The study reports that the capacitance of the nanocable is at least 10 times greater than what would be predicted with classical electrostatics.

“The increase is most likely due to quantum effects that arise because of the small size of the cable,” said study co-author Pulickel Ajayan, Rice’s Benjamin M. and Mary Greenwood Anderson Professor of Mechanical Engineering and Materials Science.

When the project began 18 months ago, Rice postdoctoral researcher Zheng Liu, the lead co-author of the study, intended to make pure copper wires covered with carbon. The techniques for making the wires, which are just a few nanometers wide, are well-established because the wires are often used as “interconnects” in state-of-the-art electronics. Liu used a technique known as chemical vapor deposition (CVD) to cover the wires with a thin coating of carbon.
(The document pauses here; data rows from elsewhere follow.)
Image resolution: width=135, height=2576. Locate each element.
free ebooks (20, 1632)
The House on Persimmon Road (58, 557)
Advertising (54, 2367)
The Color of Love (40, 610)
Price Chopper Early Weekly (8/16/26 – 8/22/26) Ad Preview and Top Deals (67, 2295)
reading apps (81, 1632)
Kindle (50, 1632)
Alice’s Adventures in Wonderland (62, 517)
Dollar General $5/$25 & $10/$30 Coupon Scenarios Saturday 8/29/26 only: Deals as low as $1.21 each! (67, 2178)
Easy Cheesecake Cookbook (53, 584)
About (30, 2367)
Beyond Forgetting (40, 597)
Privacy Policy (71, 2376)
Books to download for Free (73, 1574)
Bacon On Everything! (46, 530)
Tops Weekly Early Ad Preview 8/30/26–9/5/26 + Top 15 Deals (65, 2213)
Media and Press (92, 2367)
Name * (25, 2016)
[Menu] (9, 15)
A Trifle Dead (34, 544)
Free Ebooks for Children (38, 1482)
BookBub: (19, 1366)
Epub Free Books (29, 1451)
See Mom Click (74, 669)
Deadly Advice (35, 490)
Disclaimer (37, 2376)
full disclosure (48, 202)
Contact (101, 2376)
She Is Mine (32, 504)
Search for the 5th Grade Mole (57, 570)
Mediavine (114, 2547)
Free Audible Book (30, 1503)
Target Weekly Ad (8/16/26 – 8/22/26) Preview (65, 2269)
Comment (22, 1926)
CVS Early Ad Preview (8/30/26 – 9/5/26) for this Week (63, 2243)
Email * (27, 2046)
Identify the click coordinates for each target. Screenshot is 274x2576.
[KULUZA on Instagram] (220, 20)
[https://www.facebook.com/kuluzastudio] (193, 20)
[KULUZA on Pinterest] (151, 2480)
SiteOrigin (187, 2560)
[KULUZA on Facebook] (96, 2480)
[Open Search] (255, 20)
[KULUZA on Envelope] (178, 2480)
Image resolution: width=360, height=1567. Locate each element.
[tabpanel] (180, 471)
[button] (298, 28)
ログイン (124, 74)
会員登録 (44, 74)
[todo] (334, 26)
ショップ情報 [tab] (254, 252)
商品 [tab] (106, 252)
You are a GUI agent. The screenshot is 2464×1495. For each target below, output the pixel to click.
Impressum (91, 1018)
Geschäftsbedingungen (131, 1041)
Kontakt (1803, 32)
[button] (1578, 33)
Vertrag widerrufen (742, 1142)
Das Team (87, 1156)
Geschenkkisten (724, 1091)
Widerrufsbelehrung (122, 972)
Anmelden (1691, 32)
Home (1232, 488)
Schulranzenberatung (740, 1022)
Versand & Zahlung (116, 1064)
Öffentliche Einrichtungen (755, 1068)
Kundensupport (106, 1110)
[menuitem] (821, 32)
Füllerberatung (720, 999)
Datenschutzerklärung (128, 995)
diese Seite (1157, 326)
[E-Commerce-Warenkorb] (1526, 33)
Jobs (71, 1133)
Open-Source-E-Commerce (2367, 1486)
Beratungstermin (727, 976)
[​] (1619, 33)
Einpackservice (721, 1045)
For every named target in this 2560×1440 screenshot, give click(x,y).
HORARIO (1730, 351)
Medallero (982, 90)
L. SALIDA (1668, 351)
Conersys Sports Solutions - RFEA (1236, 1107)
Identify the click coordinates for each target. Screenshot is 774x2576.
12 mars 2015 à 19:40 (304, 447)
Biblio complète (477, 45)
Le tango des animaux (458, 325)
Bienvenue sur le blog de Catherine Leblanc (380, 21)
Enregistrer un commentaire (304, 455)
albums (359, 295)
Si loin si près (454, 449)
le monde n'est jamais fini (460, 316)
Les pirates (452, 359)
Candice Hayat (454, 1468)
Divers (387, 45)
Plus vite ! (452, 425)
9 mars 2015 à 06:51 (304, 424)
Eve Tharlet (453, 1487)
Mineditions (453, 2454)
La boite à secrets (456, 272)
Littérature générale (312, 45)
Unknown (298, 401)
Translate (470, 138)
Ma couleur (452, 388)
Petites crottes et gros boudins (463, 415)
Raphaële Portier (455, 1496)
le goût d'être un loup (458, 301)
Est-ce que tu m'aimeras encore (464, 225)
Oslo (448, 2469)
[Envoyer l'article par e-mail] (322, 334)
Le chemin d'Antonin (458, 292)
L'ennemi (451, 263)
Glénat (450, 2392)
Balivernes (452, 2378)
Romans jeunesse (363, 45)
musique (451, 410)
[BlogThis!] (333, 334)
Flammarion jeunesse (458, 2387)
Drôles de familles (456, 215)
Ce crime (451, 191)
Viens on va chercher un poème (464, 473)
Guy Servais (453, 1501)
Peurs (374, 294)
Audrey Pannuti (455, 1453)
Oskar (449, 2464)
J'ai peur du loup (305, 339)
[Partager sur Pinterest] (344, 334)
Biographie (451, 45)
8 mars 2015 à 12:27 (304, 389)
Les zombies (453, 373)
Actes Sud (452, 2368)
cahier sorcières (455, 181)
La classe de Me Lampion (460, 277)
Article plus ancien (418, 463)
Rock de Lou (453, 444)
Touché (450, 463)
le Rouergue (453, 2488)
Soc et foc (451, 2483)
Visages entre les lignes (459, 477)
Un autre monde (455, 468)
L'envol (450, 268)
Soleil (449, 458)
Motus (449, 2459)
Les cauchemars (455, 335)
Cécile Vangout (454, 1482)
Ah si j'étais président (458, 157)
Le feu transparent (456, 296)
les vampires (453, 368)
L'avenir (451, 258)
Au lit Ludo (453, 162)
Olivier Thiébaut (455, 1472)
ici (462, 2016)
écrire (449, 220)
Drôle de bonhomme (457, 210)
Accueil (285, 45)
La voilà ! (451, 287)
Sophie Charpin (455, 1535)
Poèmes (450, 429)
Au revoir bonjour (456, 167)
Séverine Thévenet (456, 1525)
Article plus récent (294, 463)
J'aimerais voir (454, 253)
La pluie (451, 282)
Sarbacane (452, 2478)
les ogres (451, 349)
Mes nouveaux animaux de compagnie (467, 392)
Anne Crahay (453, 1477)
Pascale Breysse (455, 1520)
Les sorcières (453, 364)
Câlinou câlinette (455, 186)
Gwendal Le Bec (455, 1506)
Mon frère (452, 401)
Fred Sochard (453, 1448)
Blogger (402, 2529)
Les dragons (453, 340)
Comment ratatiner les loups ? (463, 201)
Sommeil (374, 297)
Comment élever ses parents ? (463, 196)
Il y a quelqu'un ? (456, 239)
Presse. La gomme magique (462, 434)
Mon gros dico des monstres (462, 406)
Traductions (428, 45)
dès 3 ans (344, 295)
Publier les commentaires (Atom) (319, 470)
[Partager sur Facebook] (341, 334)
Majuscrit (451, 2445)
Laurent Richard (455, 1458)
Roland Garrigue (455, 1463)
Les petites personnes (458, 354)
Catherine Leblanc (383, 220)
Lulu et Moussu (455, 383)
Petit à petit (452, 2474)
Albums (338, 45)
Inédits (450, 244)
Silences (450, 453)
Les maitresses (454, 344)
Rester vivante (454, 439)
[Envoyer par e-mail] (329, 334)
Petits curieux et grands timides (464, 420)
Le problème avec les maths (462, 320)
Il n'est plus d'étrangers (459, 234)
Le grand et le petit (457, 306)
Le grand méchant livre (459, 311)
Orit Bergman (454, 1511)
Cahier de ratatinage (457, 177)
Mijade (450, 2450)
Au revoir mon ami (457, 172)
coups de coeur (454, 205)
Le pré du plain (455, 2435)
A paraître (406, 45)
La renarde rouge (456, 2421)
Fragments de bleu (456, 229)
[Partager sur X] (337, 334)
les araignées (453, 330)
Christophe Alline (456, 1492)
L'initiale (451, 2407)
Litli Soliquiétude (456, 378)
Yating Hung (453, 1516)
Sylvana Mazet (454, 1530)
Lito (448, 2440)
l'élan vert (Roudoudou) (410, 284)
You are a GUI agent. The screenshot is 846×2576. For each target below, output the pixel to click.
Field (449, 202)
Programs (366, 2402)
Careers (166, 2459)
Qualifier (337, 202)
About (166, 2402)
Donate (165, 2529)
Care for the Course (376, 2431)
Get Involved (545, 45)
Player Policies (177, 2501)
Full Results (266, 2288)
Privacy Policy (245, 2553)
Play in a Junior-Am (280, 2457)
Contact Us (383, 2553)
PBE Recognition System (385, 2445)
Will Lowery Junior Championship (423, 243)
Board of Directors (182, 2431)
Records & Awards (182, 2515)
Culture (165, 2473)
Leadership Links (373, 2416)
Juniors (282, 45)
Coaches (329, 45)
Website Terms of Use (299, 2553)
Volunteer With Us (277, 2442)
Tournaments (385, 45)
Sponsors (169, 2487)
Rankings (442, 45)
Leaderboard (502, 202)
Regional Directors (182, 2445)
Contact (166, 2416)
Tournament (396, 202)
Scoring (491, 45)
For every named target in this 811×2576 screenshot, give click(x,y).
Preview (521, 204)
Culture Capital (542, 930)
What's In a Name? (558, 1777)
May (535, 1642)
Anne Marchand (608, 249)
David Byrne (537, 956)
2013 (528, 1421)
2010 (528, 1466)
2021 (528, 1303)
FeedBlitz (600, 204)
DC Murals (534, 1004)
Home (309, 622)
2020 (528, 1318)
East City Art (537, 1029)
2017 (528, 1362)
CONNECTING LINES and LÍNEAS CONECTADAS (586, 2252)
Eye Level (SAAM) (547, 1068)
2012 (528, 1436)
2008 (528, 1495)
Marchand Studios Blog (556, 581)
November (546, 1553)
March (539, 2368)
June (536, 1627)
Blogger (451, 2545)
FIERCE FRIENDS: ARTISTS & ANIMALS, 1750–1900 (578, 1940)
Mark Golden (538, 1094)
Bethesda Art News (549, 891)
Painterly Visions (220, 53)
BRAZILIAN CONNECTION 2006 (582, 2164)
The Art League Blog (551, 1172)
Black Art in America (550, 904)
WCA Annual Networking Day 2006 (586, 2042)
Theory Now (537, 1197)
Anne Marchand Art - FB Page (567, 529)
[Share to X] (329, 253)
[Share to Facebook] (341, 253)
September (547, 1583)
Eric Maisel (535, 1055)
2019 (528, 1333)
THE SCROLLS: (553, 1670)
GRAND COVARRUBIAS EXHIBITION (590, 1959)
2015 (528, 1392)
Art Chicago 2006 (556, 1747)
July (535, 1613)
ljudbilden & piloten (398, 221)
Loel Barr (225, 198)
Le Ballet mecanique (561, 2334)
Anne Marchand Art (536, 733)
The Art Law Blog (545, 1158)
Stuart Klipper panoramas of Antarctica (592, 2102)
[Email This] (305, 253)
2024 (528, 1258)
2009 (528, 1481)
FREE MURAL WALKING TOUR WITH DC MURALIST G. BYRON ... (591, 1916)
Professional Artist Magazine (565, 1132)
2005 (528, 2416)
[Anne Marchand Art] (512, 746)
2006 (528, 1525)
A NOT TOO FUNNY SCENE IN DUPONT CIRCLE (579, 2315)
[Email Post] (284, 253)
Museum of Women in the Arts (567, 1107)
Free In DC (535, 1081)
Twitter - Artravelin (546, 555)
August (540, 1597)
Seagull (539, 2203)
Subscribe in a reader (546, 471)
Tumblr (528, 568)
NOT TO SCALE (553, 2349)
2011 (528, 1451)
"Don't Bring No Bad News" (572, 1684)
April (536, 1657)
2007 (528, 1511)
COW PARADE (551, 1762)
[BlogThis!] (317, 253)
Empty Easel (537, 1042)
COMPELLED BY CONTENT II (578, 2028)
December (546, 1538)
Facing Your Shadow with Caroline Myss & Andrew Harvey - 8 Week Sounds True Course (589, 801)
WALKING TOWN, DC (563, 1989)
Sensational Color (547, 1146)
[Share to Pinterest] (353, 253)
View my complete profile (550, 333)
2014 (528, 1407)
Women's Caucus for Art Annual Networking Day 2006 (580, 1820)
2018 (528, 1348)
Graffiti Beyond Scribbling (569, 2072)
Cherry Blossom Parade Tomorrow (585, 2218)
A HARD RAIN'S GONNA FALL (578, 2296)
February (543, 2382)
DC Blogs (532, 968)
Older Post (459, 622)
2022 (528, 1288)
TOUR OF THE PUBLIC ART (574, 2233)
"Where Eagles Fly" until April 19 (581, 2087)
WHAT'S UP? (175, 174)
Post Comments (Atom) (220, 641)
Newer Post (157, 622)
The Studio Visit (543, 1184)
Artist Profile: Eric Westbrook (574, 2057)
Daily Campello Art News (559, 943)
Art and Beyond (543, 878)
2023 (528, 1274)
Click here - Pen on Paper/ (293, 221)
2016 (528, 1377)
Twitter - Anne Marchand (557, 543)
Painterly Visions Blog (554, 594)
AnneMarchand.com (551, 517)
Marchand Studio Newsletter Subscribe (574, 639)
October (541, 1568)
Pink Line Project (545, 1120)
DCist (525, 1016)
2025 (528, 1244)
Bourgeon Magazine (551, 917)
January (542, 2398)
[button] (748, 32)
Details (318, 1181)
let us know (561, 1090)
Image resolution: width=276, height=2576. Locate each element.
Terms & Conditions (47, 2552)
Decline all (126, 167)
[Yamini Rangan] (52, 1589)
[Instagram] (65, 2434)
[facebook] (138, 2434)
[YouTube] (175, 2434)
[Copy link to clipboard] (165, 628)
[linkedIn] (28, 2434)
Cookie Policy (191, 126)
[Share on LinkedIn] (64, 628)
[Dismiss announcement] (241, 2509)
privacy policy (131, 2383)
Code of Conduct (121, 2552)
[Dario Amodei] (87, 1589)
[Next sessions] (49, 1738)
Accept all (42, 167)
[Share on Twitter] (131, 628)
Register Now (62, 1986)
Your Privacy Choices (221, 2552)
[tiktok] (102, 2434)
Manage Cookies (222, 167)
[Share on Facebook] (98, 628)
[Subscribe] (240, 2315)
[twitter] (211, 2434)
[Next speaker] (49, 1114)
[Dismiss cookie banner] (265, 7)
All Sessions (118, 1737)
The CVD technique is also used to grow sheets of single-atom-thick carbon called graphene on films of copper.

“When people make graphene, they usually want to study the graphene and they aren’t very interested in the copper,” Lou said. “It’s just used a platform for making the graphene.”

When Liu ran some electronic tests on his first few samples, the results were far from what he expected.

“We eventually found that a thin layer of copper oxide — which is served as a dielectric layer — was forming between the copper and the carbon,” said Liu.

Here’s an image illustrating this process,

The three-layer coaxial nanocable contains a solid copper wire surrounded by a layer of copper oxide that is encased a layer of carbon just a few atoms thick. (Courtesy: Rice University)

The researchers don’t seem to have any particular applications in mind for their nancoaxial cable although they seem hopeful about a few possibilities (from the June 7, 2012 news item on the Rice University website,

The capacitance of the new nanocable is up to 143 microfarads per centimeter squared, better than the best previous results from microcapacitors.

Lou said it may be possible to build a large-scale energy-storage device by arranging millions of the tiny nanocables side by side in large arrays.

“The nanoscale cable might also be used as a transmission line for radio frequency signals at the nanoscale,” Liu said. “This could be useful as a fundamental building block in micro- and nano-sized electromechanical systems like lab-on-a-chip devices.”

Who knows where serendipity will take this discovery?

As for why that word made the item irresistible to me, many years ago I was at a dinner party and one of the guests (a vivid storyteller and born in Sri Lanka) explained the origin of the word, serendipity. Sadly I don’t remember the details of her story, so here’s a less rich version of the story from the Encyclopedia Britannia website,

Serendib, also spelled Serendip, Arabic Sarandīb, name for the island of Sri Lanka (Ceylon). The name, Arabic in origin, was recorded in use at least as early as ad 361 and for a time gained considerable currency in the West. It is best known to speakers of English through the word serendipity, invented in the 18th century by the English man of letters Horace Walpole on the inspiration of a Persian fairy tale, “The Three Princes of Serendip,” whose heroes often made discoveries by chance.